> **Work to complete**
Update the listing from its beginning through the line containing "This screenshot has", inclusive, so that "trophy" is replaced with "award" and everything else stays unchanged. Return only those lines, and omit the pictures.

> **Supplied records**
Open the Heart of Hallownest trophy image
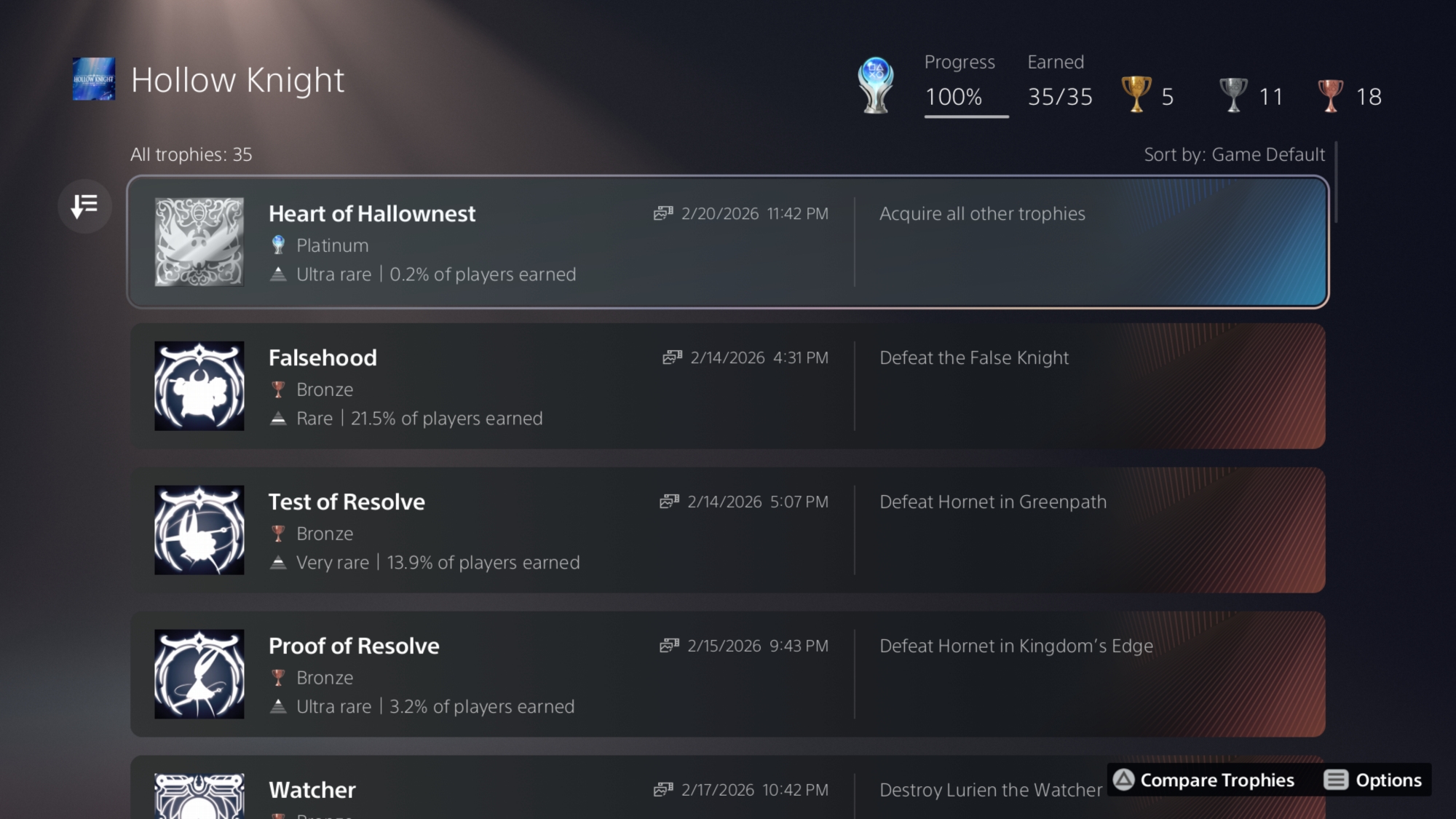 coord(199,242)
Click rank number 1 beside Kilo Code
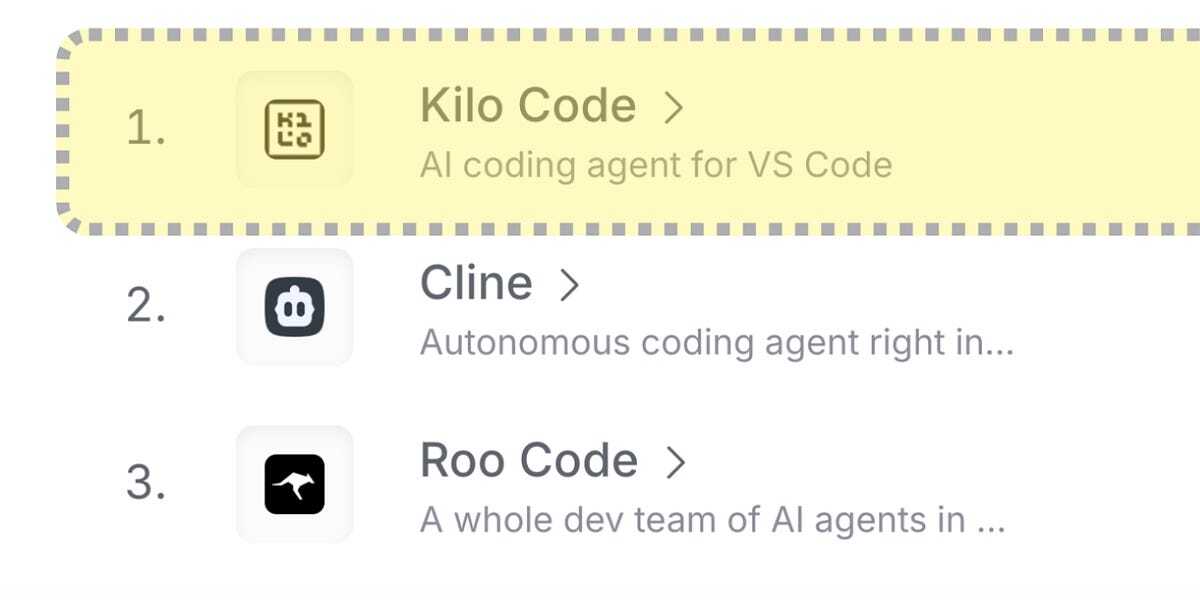This screenshot has height=600, width=1200. pyautogui.click(x=146, y=129)
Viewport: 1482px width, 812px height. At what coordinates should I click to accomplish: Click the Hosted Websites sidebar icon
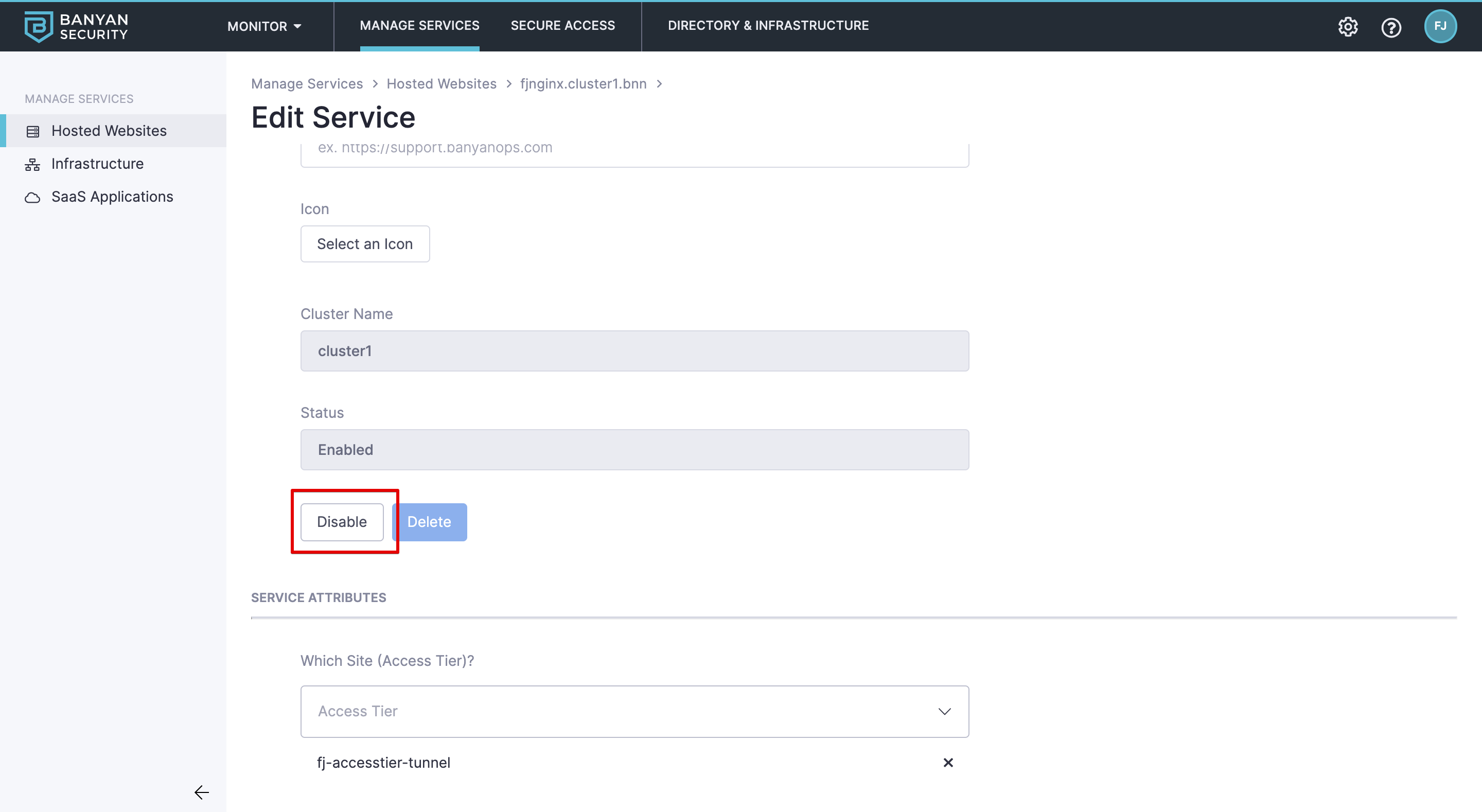[33, 131]
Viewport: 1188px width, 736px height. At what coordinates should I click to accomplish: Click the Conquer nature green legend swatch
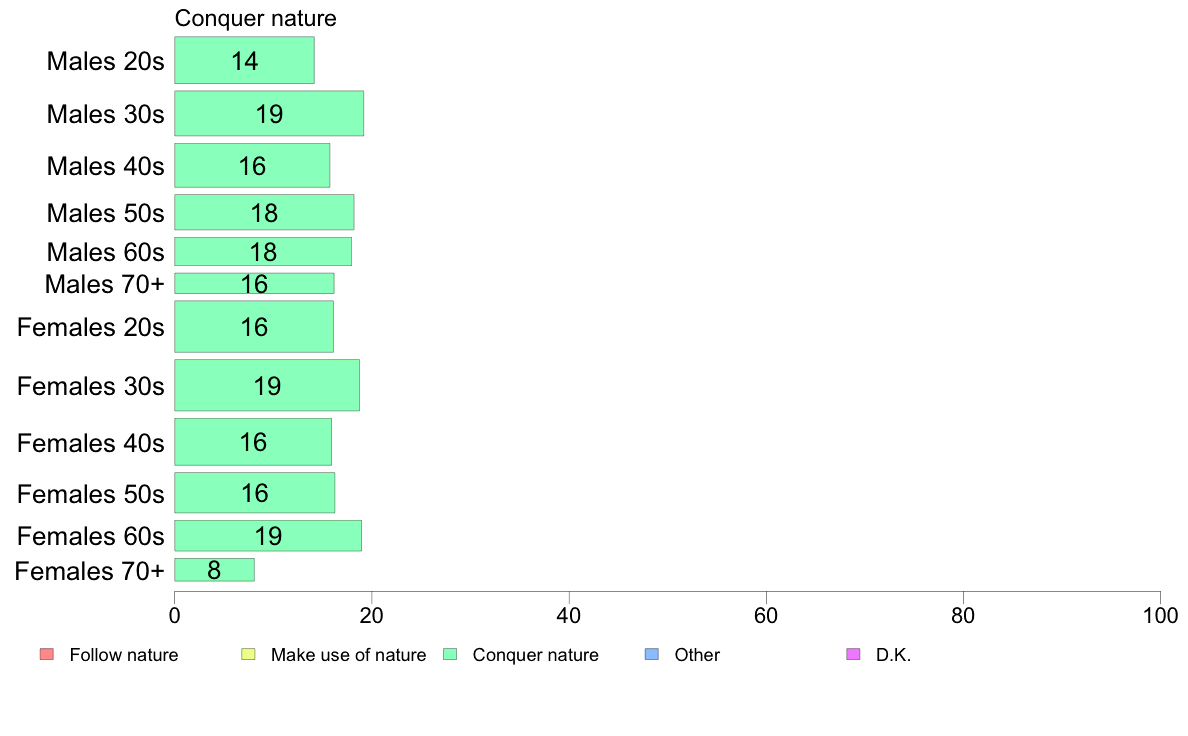click(x=450, y=654)
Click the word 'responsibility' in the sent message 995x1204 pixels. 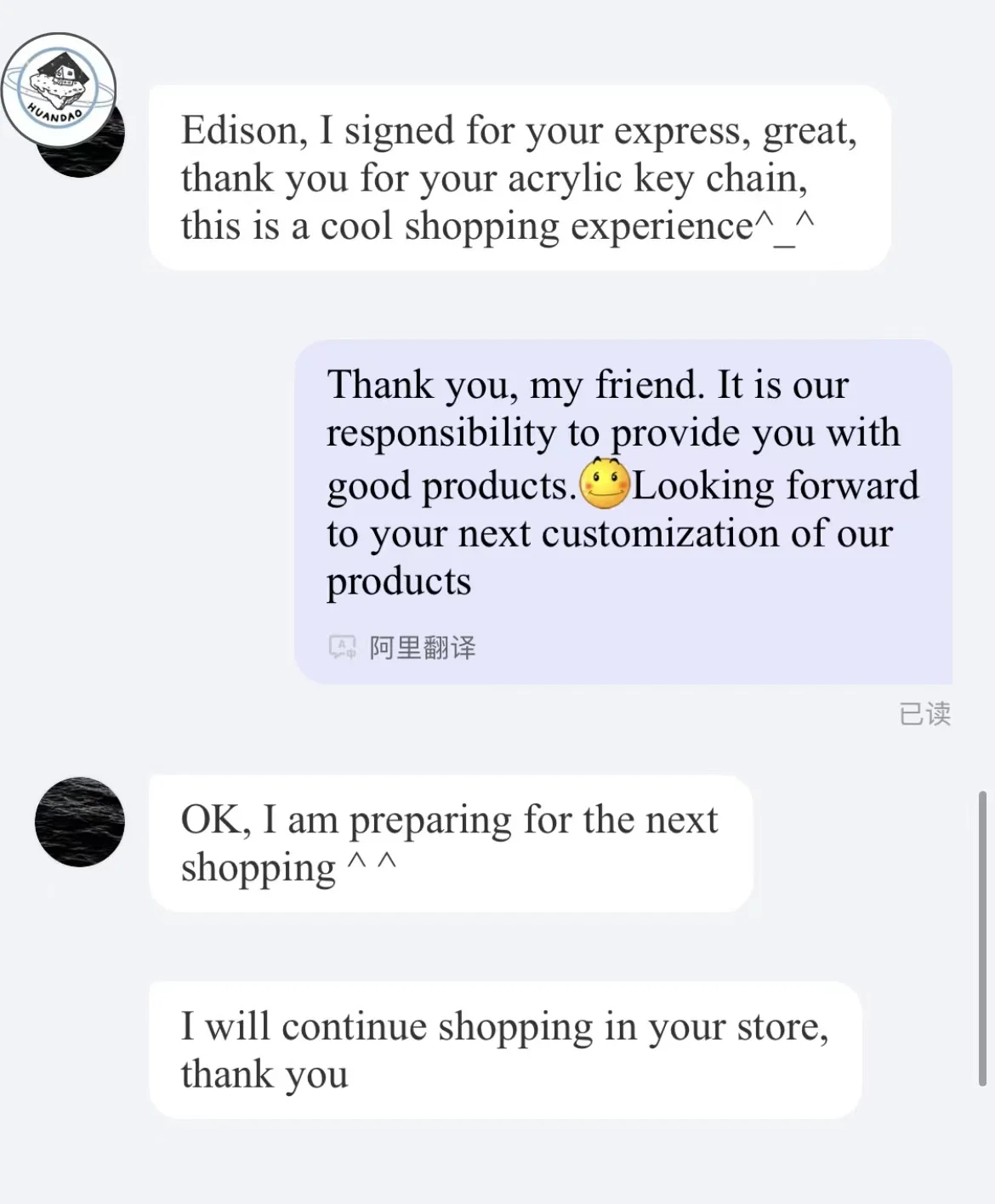(441, 433)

> **Task result**
Open the Heart of Hallownest award image
 coord(199,242)
Click rank number 1 beside Kilo Code
This screenshot has height=600, width=1200. pyautogui.click(x=146, y=129)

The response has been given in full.